According to the 2021 census there were 19,082 residents in Cherrybrook. Of these:

- 49.4% were male and 50.6% were female.
- The median age was 43 years, compared to the national median of 38. Children aged 0–14 years made up 18.4% of the population and people aged 65 years and over made up 18.8% of the population.
- 46.4% of people were born in Australia. The next most common countries of birth were China 9.6%, India 8.8%, England 3.4%, Sri Lanka 3.1% and Hong Kong 3.1 although Hong Kong produced slightly more residents at 593 compared to Sri Lanka with 587.
- The most common ancestries were Chinese 25.3%, English 19.6%, Australian 16.3%, Indian 12.5% and Irish 5.6%.
- 48.7% of people spoke only English at home. Other languages spoken at home included Mandarin 12.7%, Cantonese 7.0%, Hindi 4.3%, Tamil 2.9% and Korean 2.8%.
- The most common responses for religion were No Religion 31.9%, Catholic 17.0%, Hinduism 11.1%, Anglican 9.9% and Buddhism 5.1%.
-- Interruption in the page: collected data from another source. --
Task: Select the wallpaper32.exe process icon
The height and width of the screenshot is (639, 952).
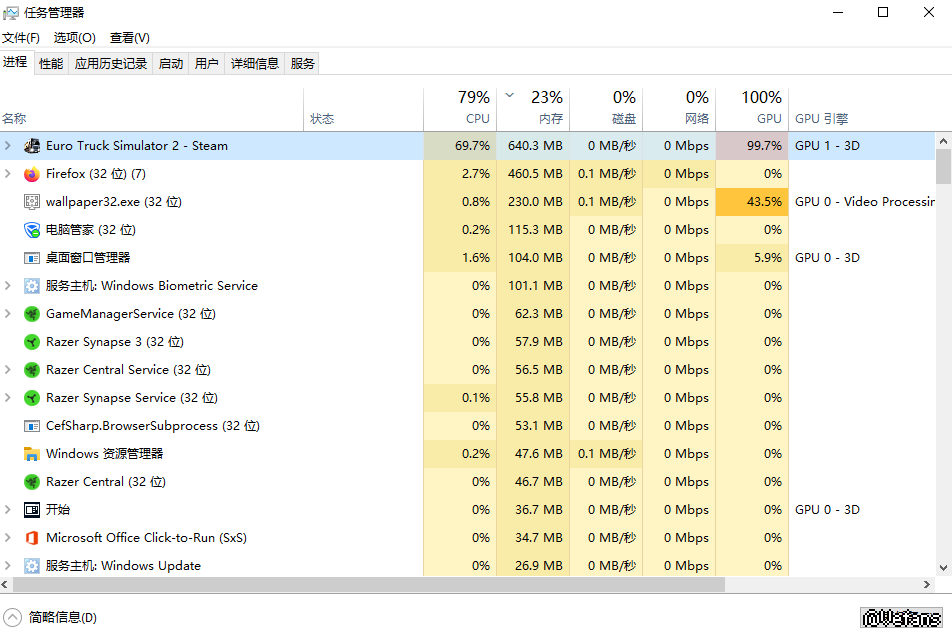Action: click(31, 202)
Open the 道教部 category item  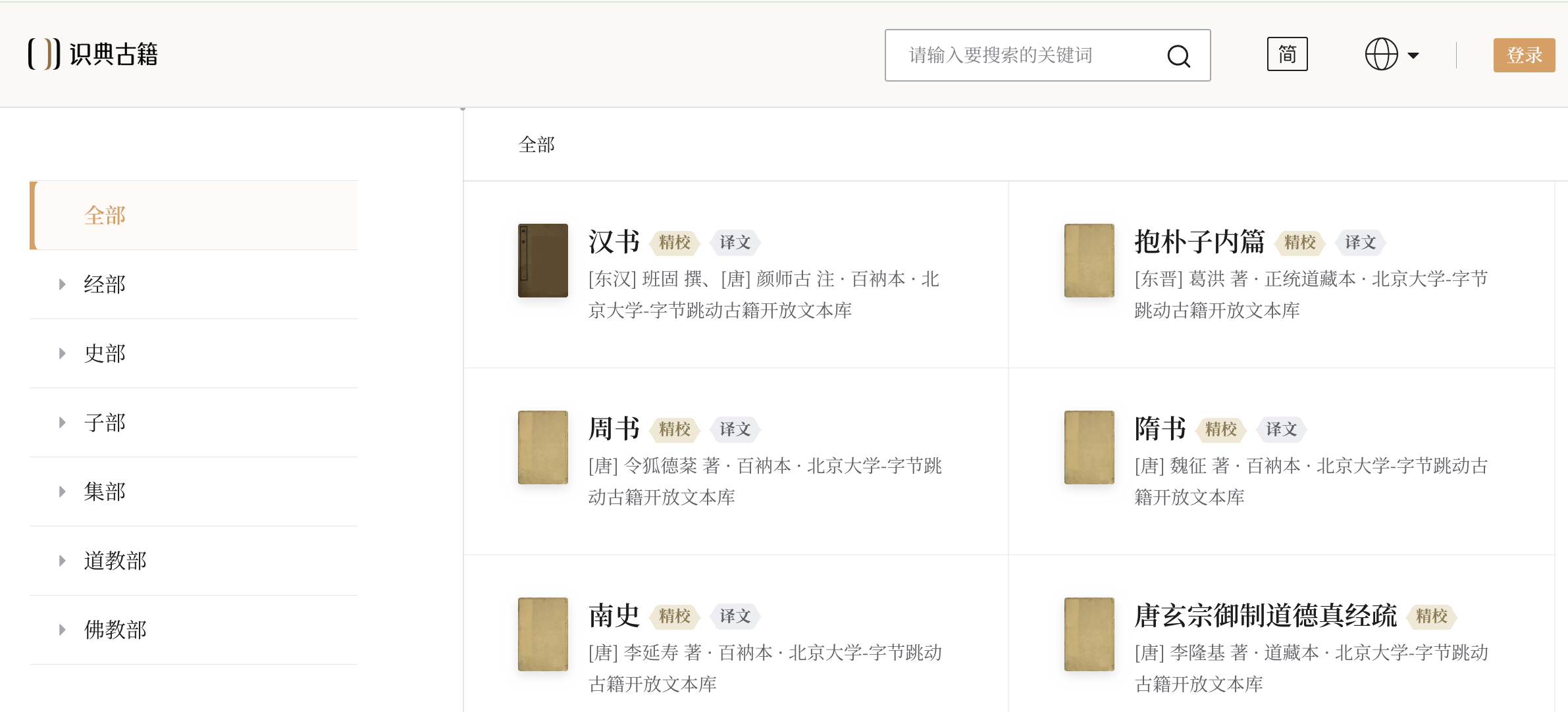pyautogui.click(x=115, y=561)
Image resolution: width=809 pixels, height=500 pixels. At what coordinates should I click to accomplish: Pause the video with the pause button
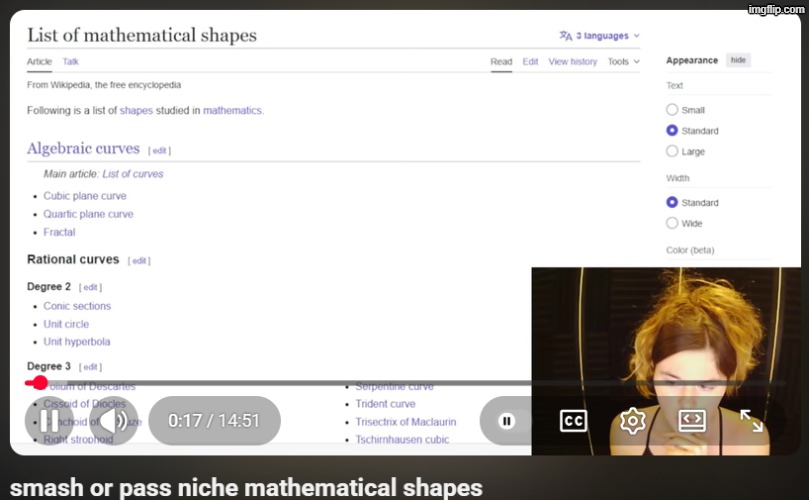click(x=49, y=421)
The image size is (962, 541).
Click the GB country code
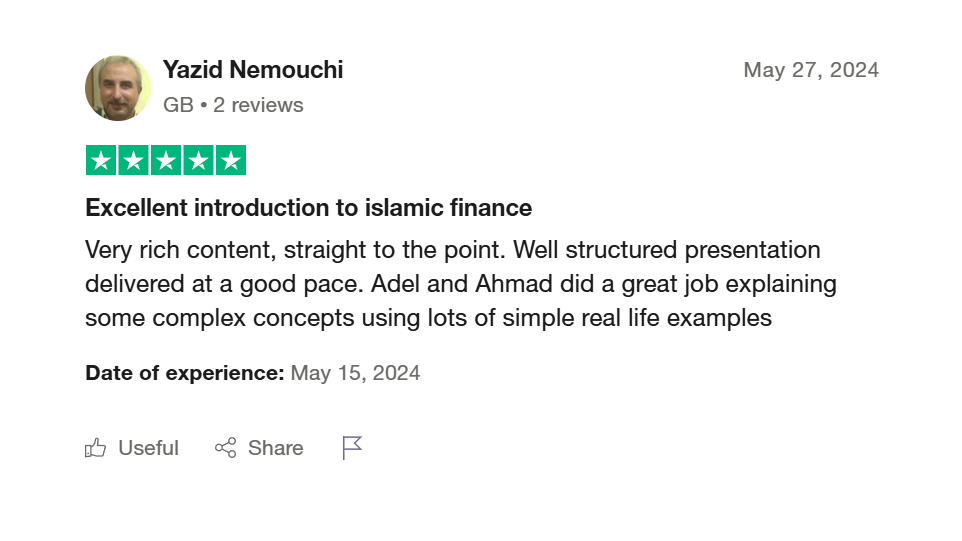pyautogui.click(x=178, y=105)
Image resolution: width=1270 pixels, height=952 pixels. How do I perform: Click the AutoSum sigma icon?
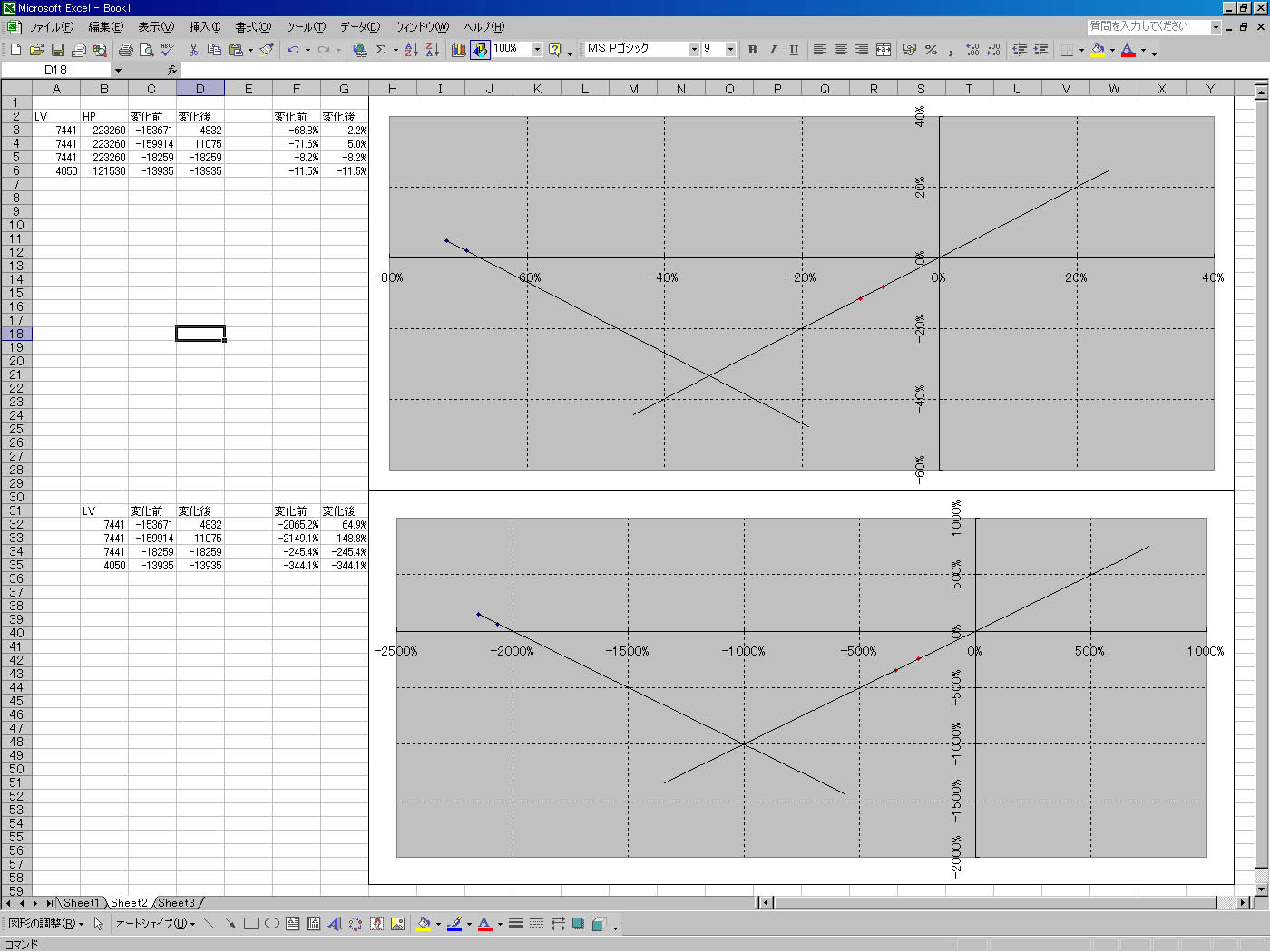(380, 50)
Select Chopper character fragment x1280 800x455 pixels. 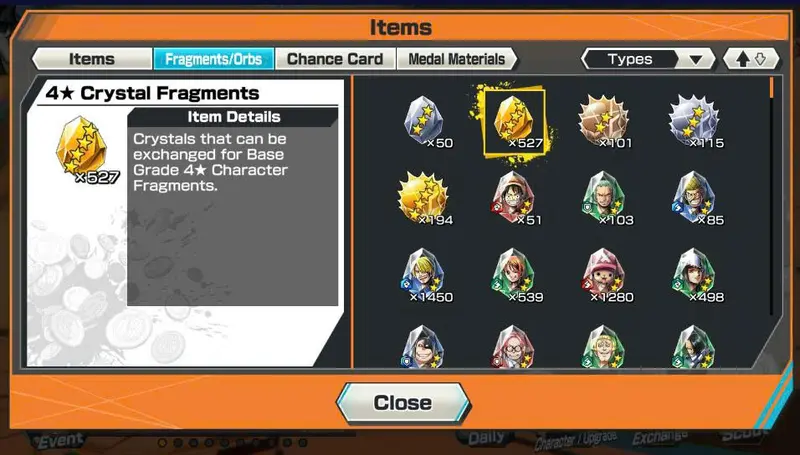coord(605,274)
- The average weekly household income was $2,924.

==Notable residents==
- Jai Courtney, actor
- Rachael Fahim, singer and songwriter
- John Iredale, soccer player
- Brandon Jack, Sydney Swans AFL footballer
- Garry Jack, former NSWRL Balmain player and father of Brandon and Kieren Jack
- Kieren Jack, Sydney Swans AFL footballer
- Jordan Thompson, tennis player
- Kazi Khalequzzaman Ali OAM, who is known for the establishment of the Muslim Lawn, the dedicated Muslim cemetery within the Kemps Creek Memorial Park in Western Sydney.